> **LIST OF TASKS**
• A. In the paddock fence thread, what does Corporal say he found on his older gelding one morning?
• B. List every username that posts in the paddock fence thread, in the order they appear.
• C. Please say whether each statement agrees with the paddock fence thread, and quote the words that decide it: (i) Cielo Notturno says two lines are considered better. (ii) Corporal prefers wood fencing over metal rail fencing. (iii) Corporal's horses have 4 acres of turnout.

> **TEXT SHOWN**
# Best paddock fence materials?



## boots (Jan 16, 2012)

Electric tape, or wire that you mark with strips, run on T-posts and straight posts. You can cap the T-posts if you are worried about sharp edges. This type of fence is pretty adaptable and not difficult to move when your needs change again.

T-posts, wire, and chargers can sometimes be found second hand, cutting the cost even more.


----------



## Cielo Notturno (Sep 12, 2013)

boots said:


> Electric tape, or wire that you mark with strips, run on T-posts and straight posts. You can cap the T-posts if you are worried about sharp edges. This type of fence is pretty adaptable and not difficult to move when your needs change again.
> 
> T-posts, wire, and chargers can sometimes be found second hand, cutting the cost even more.


This.

Electric is cheaper and safer than anything else. Just make sure you're using some kind of tape/wire that the horse *can* break. The point is that the horse should not touch the wire/tape at all, but accidents happen and you don't want the horse cutting himself on the wire. 

I have never heard of horses jumping the electric wire, but some (read: mine) go _under_ it if the top line is too high. Using two lines is considered better.


----------



## jagman6201 (Mar 13, 2009)

I agree with electric trap - I've used it and had no major problems. But don't skimp on T-post caps.


----------



## verona1016 (Jul 3, 2011)

Agree with electric cord/tape- make sure you get an adequate charger, though, as the fence itself is not very strong and you're relying on the charge to ensure the horse respects it!


----------



## MBW (Oct 7, 2013)

Electric is a very cheap and easy way to put up fence, just make sure you walk around the pen a couple times making sure it is safe.


----------



## Corporal (Jul 29, 2010)

I understand having to be cheap. BUT...
I would suggest that you build a small enclosure with wood. I prefer metal rail fencing, which is what I have NOW, but wood is safe and a small turnout area isn't really expensive.
If you don't put the electric up correctly it can be both dangerous and won't work. I have seen many well built electric fencing and many saggy, "accident waiting to happen" fencing, too.
Get some local advice, too. Build the rest with electric, but you should know that you need GOOD insulators, metal fence posts like the ones you see on rural properties next to an Interstate can impale a horse, so DON'T use them!, and you need to check it to make sure that it's hot. Horses can smell the electricity, and when it's right, if you touch it, it will go right through you to ground. Where I kept my horses before I found my rural property, the FO used electric and it was ALways iffy. I found my older, sane gelding one morning with a piece of electric wire, broken off and dragging from his fetlock.
I am lucky that my 5 acre property came WITH house, WITH barn, WITH outbuildings and fencing and was <$100K. My horses have 4 acres of turnout and gates, BUT *they don't NEED that much room.* Yours don't either. Good luck.


----------

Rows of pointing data
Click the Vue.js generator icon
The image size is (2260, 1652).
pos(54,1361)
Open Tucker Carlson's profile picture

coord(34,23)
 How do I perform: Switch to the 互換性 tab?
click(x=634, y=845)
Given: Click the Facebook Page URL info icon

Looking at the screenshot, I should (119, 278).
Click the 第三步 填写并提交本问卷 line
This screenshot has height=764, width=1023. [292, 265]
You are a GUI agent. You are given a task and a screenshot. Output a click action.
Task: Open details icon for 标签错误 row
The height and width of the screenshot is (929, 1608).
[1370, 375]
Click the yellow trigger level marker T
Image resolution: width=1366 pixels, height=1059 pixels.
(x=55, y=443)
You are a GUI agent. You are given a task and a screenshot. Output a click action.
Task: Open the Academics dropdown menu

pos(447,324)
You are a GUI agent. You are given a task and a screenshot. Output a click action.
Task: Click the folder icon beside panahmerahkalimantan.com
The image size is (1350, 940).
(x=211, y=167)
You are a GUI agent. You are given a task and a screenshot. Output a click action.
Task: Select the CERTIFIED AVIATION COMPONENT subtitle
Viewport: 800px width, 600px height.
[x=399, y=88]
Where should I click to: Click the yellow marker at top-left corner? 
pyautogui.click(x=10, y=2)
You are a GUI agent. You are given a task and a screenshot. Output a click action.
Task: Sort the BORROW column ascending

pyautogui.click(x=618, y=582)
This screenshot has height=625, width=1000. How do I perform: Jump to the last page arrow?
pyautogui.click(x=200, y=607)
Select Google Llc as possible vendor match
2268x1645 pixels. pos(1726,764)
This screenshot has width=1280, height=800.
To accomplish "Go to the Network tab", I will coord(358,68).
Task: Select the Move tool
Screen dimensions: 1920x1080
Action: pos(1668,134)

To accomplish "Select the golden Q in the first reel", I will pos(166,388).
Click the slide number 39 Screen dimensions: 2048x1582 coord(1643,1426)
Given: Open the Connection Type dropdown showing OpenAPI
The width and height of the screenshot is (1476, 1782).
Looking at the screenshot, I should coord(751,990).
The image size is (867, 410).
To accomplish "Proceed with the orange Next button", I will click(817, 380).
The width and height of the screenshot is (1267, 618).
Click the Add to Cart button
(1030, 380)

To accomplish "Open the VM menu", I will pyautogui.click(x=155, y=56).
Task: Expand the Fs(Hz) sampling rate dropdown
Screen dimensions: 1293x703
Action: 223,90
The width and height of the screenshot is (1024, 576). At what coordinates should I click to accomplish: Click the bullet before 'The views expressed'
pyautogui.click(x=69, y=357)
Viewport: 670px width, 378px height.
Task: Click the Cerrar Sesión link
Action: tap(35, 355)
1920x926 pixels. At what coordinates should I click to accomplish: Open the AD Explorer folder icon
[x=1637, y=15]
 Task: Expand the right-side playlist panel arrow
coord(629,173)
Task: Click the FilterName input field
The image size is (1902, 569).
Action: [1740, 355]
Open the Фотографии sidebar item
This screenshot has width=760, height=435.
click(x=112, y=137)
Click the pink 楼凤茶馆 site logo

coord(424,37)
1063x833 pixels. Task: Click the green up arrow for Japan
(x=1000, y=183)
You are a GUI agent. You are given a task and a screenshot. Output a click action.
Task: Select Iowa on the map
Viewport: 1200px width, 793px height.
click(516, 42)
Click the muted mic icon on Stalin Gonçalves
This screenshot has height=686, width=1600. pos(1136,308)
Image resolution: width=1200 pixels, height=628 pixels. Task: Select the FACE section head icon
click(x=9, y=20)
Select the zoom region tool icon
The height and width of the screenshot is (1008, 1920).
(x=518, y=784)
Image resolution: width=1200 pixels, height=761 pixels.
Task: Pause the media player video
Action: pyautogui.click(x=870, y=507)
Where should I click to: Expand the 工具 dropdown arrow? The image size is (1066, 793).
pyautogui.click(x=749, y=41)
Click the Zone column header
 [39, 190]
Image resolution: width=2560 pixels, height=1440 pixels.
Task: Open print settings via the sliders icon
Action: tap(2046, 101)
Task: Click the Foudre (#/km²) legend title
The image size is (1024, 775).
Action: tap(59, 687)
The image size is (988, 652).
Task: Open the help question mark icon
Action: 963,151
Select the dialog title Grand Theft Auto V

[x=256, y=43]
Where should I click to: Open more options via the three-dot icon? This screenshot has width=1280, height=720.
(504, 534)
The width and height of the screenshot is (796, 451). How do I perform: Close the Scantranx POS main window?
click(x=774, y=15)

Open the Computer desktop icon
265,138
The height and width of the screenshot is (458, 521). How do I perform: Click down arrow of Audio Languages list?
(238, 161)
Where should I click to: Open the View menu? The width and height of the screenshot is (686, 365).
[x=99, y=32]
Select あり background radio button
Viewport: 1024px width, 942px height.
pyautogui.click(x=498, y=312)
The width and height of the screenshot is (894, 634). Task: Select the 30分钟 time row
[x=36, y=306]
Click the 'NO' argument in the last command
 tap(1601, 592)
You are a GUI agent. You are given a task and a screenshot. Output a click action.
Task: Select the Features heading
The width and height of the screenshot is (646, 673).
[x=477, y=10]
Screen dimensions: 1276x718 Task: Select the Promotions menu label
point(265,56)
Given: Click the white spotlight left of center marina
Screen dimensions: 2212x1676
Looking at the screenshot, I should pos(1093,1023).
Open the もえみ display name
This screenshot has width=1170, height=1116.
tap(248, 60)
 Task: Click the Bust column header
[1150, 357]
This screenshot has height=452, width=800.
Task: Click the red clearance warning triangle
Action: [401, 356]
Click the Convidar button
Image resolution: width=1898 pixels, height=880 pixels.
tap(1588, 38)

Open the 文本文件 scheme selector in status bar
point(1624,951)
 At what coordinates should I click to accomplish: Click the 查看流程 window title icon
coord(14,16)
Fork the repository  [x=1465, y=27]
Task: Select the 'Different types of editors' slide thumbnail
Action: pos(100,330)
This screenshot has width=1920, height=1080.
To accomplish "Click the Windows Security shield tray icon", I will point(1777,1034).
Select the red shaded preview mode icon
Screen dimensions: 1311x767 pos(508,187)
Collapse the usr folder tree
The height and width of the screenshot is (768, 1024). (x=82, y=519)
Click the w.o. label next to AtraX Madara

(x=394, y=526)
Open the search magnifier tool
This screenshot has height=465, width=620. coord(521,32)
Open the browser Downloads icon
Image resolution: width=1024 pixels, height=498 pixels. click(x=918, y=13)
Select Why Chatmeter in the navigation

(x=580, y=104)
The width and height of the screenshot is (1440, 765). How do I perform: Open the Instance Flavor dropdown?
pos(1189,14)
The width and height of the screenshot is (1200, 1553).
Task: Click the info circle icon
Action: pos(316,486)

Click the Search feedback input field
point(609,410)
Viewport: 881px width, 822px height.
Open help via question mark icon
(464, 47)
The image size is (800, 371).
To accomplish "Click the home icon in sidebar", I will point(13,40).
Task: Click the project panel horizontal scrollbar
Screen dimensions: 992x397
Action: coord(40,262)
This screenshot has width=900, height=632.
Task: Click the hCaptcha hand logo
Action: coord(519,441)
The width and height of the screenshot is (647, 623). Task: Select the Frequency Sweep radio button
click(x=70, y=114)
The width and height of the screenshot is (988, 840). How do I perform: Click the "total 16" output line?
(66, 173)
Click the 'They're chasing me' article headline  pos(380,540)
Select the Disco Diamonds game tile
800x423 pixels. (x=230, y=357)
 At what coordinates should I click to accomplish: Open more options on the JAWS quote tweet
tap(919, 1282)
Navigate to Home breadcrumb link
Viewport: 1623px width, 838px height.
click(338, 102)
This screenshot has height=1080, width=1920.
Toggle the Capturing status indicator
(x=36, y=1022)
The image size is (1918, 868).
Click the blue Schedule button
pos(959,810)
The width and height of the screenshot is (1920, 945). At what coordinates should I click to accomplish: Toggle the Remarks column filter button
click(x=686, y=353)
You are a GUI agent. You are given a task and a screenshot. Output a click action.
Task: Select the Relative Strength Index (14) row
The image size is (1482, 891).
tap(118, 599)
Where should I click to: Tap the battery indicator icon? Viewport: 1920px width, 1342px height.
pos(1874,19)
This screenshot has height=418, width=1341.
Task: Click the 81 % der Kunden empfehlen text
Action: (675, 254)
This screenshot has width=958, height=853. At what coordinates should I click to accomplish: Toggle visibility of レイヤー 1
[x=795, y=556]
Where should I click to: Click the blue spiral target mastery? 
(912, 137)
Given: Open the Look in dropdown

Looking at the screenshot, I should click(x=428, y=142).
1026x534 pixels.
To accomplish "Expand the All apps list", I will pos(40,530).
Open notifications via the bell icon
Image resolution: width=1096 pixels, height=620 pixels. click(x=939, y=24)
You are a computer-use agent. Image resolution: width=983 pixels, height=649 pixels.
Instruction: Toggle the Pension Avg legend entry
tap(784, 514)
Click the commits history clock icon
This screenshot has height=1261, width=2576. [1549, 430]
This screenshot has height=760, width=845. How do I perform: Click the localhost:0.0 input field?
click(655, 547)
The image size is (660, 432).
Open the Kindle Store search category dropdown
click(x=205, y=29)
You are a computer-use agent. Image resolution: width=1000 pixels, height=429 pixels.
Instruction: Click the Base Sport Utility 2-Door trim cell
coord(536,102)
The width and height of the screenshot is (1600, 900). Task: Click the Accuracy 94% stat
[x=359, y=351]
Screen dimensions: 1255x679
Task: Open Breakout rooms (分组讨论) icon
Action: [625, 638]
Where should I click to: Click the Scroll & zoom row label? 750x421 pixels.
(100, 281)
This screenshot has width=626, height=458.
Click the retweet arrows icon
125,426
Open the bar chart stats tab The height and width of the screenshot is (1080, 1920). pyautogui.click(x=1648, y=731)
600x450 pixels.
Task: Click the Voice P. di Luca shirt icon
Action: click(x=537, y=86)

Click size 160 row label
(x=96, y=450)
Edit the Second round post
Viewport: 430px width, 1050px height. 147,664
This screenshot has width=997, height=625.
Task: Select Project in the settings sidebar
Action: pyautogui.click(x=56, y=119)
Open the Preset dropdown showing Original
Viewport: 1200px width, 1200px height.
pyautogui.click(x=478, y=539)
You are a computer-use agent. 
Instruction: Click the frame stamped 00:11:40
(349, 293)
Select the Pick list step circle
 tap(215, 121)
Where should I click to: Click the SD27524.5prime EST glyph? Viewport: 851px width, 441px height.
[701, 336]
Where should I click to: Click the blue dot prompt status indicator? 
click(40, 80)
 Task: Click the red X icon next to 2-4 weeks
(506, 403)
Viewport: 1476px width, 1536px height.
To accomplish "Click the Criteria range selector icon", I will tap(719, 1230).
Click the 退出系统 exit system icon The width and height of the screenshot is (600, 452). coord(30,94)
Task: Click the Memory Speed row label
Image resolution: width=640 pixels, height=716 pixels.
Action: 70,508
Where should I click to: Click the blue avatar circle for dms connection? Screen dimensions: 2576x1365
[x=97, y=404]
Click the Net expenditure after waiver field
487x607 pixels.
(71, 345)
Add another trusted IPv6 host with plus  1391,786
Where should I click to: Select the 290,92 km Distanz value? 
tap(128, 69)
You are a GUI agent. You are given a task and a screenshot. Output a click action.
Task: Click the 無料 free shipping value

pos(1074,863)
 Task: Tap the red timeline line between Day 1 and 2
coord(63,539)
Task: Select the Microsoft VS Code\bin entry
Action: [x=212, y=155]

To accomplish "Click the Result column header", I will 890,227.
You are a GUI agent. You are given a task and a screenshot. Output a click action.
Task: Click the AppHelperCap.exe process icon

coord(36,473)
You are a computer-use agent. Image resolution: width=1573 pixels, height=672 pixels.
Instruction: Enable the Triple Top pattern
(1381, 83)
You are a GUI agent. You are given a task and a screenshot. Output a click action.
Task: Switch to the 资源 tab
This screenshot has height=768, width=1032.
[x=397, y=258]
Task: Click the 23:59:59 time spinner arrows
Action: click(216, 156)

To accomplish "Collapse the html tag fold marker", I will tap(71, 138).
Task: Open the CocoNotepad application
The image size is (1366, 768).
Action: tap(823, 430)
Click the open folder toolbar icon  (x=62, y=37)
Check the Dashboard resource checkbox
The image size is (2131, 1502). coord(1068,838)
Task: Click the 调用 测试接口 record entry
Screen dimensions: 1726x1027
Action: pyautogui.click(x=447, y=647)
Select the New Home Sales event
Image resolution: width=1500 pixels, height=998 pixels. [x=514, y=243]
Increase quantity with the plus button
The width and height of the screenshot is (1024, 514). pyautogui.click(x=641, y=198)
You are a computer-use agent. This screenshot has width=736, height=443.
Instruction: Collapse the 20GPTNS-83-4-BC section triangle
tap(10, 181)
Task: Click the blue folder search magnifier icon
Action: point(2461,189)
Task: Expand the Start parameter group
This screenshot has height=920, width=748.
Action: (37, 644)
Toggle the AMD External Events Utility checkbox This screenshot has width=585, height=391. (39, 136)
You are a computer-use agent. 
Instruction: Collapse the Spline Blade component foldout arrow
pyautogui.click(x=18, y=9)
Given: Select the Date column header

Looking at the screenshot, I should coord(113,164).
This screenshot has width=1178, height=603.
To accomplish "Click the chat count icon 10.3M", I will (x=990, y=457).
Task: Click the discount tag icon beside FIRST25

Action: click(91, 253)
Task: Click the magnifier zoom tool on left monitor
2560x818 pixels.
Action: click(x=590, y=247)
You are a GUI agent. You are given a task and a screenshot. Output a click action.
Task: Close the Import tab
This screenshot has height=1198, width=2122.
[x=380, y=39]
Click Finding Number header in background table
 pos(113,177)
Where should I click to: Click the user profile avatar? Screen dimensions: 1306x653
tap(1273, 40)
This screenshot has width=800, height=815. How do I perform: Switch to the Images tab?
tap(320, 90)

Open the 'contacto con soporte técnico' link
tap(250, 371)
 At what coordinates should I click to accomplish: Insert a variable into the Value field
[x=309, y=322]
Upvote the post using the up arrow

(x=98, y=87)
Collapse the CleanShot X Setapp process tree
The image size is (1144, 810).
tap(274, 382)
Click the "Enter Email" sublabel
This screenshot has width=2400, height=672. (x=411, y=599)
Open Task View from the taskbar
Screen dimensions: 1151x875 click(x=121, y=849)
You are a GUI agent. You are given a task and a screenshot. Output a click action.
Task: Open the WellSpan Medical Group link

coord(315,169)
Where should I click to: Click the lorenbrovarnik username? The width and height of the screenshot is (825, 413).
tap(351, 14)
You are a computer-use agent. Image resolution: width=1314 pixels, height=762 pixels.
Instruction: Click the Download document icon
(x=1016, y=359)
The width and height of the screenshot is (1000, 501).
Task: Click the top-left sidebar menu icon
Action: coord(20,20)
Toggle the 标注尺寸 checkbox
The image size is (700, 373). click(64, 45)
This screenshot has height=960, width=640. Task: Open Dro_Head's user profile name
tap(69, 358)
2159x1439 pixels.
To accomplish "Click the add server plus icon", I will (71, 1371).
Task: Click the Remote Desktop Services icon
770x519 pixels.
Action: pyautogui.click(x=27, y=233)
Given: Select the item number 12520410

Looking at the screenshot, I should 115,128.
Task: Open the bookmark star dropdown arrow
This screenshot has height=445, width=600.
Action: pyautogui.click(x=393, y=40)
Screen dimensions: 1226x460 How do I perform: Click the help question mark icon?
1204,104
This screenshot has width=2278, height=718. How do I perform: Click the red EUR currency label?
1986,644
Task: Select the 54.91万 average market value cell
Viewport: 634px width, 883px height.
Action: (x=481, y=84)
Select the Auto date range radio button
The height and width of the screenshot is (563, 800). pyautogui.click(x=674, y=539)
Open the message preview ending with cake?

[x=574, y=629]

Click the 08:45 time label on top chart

> **EXPECTED RESPONSES**
• A. A piece of electric wire, broken off and dragging from his fetlock.

• B. boots, Cielo Notturno, jagman6201, verona1016, MBW, Corporal

• C.
(i) Yes: "Using two lines is considered better."
(ii) No: "I prefer metal rail fencing, which is what I have NOW, but wood is safe"
(iii) Yes: "My horses have 4 acres of turnout and gates"